• **EXERCISE GOAL**
Copy word for word the lines of the material that begin with the line containing "Image resolution: width=877" and run through the line containing "click(x=314, y=295)", both of those lines included.

[Dataset items]

_ _ _ _ _ _ _

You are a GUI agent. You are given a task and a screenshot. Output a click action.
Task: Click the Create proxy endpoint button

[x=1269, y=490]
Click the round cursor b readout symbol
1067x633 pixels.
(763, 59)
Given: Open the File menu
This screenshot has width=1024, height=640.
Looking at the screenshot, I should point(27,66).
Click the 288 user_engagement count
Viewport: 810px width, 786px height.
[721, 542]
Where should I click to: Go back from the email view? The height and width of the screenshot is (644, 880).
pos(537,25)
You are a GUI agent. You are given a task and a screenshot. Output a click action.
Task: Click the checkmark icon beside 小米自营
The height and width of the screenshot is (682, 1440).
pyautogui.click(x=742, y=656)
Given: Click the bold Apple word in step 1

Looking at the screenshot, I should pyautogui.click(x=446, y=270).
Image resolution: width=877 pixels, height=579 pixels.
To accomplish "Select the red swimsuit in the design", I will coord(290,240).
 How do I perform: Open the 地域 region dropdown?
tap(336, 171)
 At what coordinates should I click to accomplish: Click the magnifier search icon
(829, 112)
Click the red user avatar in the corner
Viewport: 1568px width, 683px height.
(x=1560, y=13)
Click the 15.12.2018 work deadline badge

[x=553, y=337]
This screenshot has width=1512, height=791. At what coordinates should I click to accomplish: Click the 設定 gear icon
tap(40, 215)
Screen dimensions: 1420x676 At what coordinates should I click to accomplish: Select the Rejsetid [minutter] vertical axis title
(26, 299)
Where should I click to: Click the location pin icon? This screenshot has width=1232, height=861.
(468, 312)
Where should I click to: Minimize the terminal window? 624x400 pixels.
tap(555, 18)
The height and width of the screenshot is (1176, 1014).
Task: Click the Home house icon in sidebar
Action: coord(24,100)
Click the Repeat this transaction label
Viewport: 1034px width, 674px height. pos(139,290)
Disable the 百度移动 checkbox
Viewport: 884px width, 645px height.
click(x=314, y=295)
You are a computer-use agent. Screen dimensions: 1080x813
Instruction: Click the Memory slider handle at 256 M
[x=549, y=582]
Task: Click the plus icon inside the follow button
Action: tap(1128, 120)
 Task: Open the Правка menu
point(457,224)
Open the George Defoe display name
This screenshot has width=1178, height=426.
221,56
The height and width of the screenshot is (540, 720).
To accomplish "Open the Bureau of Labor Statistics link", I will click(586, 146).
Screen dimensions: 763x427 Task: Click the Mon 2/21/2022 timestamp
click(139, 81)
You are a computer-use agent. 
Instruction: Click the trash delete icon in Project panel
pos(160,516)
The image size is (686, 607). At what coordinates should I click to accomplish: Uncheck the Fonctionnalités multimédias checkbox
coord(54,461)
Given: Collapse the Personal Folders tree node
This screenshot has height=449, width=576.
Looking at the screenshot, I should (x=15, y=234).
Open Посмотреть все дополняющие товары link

_ _ _ _ _ _ _

• **THE RESPONSE**
Image resolution: width=877 pixels, height=579 pixels.
To accomplish "Select the red swimsuit in the design", I will coord(290,240).
 How do I perform: Open the 地域 region dropdown?
tap(336, 171)
 At what coordinates should I click to accomplish: Click the magnifier search icon
(829, 112)
Click the red user avatar in the corner
Viewport: 1568px width, 683px height.
(x=1560, y=13)
Click the 15.12.2018 work deadline badge

[x=553, y=337]
This screenshot has width=1512, height=791. At what coordinates should I click to accomplish: Click the 設定 gear icon
tap(40, 215)
Screen dimensions: 1420x676 At what coordinates should I click to accomplish: Select the Rejsetid [minutter] vertical axis title
(26, 299)
Where should I click to: Click the location pin icon? This screenshot has width=1232, height=861.
(468, 312)
Where should I click to: Minimize the terminal window? 624x400 pixels.
tap(555, 18)
The height and width of the screenshot is (1176, 1014).
Task: Click the Home house icon in sidebar
Action: coord(24,100)
Click the Repeat this transaction label
Viewport: 1034px width, 674px height. pos(139,290)
Disable the 百度移动 checkbox
Viewport: 884px width, 645px height.
click(x=314, y=295)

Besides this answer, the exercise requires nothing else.